_Supplied text_
________
The Wallowa Sun Recorder Newspaper, Wallowa, Wallowa County, Oregon, dated February 17, 1911.
Double Murder and Suicide
Shooting Follows Quarrel; Child Only One Allowed to Survive
WINDER KILLS SELF BY SIDE OF WIFE
The Excited Murderer Thinks of His Little Child Before Taking His Own Life
There was a wholesale murder and suicide six miles east of Joseph last Thursday.
H.R. Haisten the licensed embalmer of Wallowa was called in to take charge of the bodies and gives us the following account of the sad affair as he found it when he arrived which is on the same lines as the coroner's jury found a verdict: It appears that Winder and his wife were not on the best of terms, that she had been sick for some time and that he, Winder, did not want his wife to take medicine, Winder came into the bed room and shot his wife from over the head of the bed, the ball entering the top of her head, then another shot in her forehead. At this time it is supposed that Mrs. Winder's sister, Mrs. Rinehart came on the scene and he turned the 38 revolver on her, shooting her in the mouth, and killing her instantly. Then Winder's picked up his seven months old child which was on the bed by the side of its dead mother and carried it to their closest neighbor, Mr. Richards and told them what he had done and asked them to care for the little one till his people came to take care of it; that he too would shortly join the dead. He returned home and climbing over the dead body of his wife lay down beside her shot her again in the temple, then turned the gun on his own brains and ending his misguided life.
________
[Stored records]
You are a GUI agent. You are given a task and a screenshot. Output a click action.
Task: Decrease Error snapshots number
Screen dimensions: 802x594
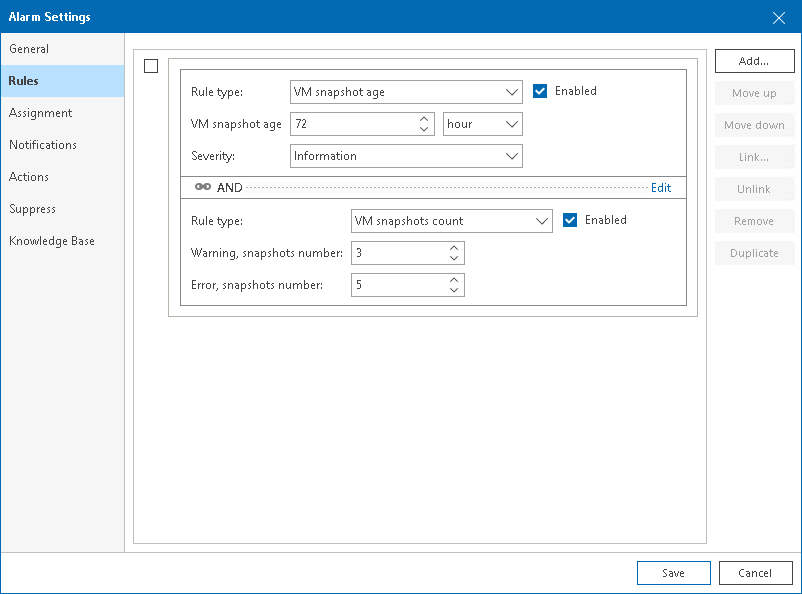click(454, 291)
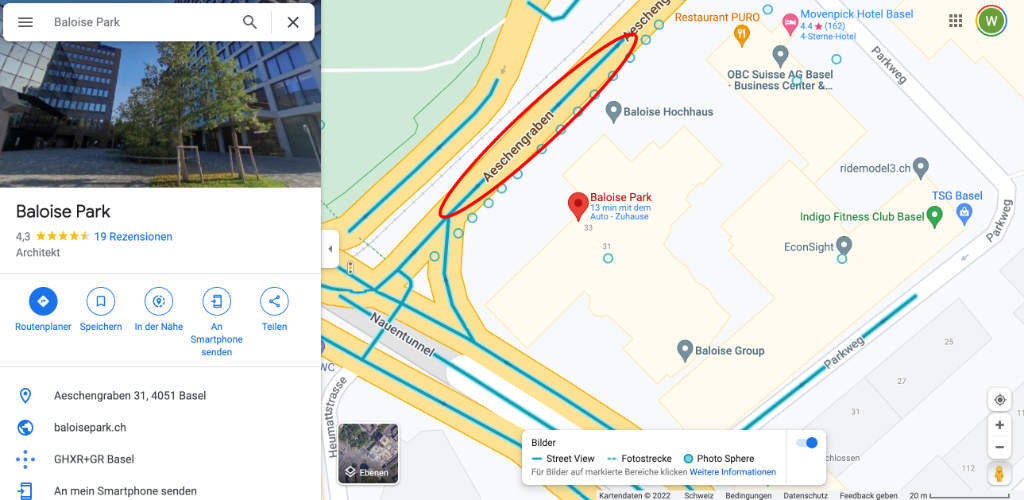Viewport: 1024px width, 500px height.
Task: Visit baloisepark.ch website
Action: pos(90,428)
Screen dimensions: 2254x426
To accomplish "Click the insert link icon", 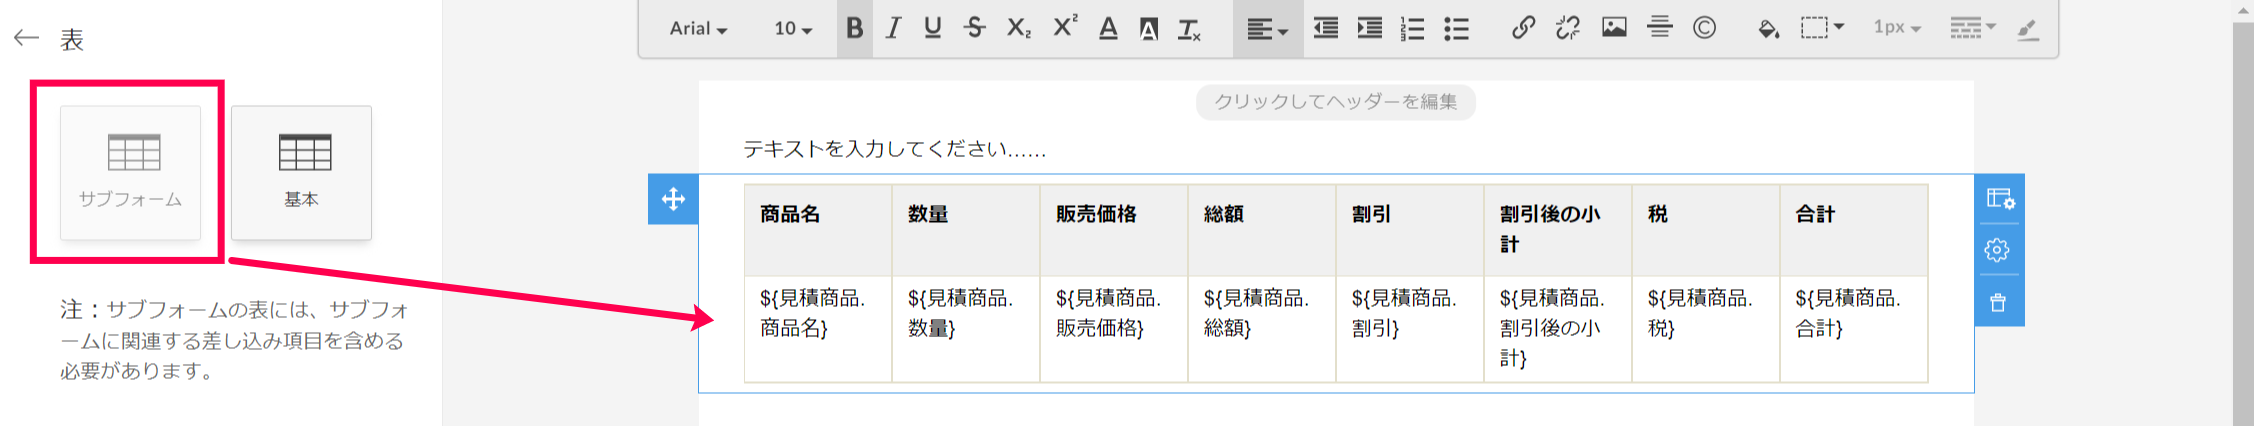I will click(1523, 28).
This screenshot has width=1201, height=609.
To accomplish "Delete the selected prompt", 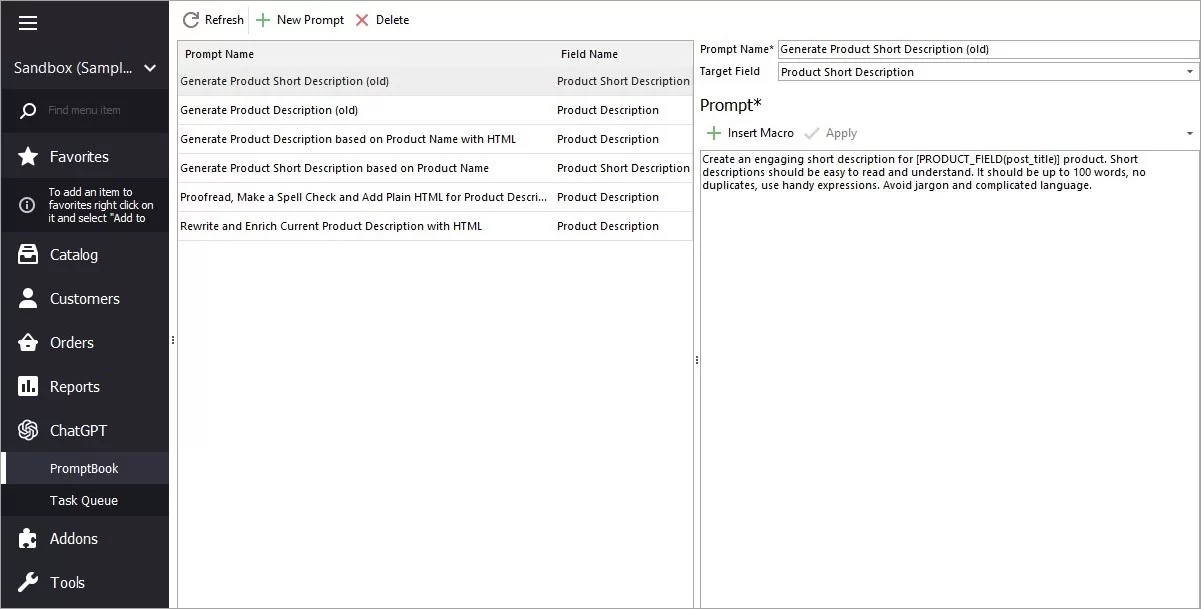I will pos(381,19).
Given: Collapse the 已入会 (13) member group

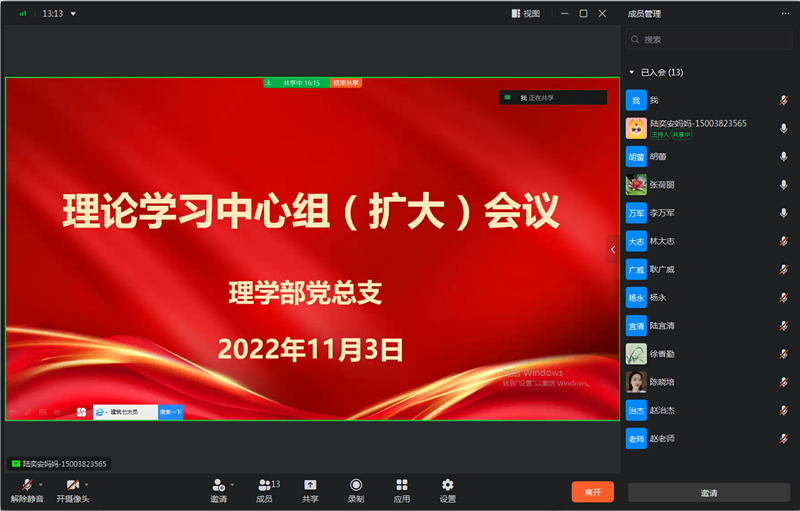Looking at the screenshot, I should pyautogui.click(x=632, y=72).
________
_Work instructions_
A. In the 1911 newspaper report on the Winder shootings, rename "Joseph" as "Lostine" and give the part that opens with the words containing "The Wallowa Sun" and closes with "Joseph last Thursday.".
B. Go on with the 1911 newspaper report on the Winder shootings from the point where it stops.
The stored records can be set aside.

_Exercise answers_
A.
The Wallowa Sun Recorder Newspaper, Wallowa, Wallowa County, Oregon, dated February 17, 1911.
Double Murder and Suicide
Shooting Follows Quarrel; Child Only One Allowed to Survive
WINDER KILLS SELF BY SIDE OF WIFE
The Excited Murderer Thinks of His Little Child Before Taking His Own Life
There was a wholesale murder and suicide six miles east of Lostine last Thursday.

B.
Mr. Rinehart had left early in the morning for a load of wood and knew noting of the terrible tragedy till a messenger was dispatched for him.
Winder was about 31, his wife about 24 and Mrs. Rinehart about 33 years old. Mr. and Mrs. Rinehart were childless.
The maiden name of the murdered women was Dunlop and they were well and favorably known in this section of the country.
Winder came to this section of the country from Dayton, Wash., last fall to work for his brother-in-law, Mr. Rinehart who owns a large ranch where the tragedy accurred.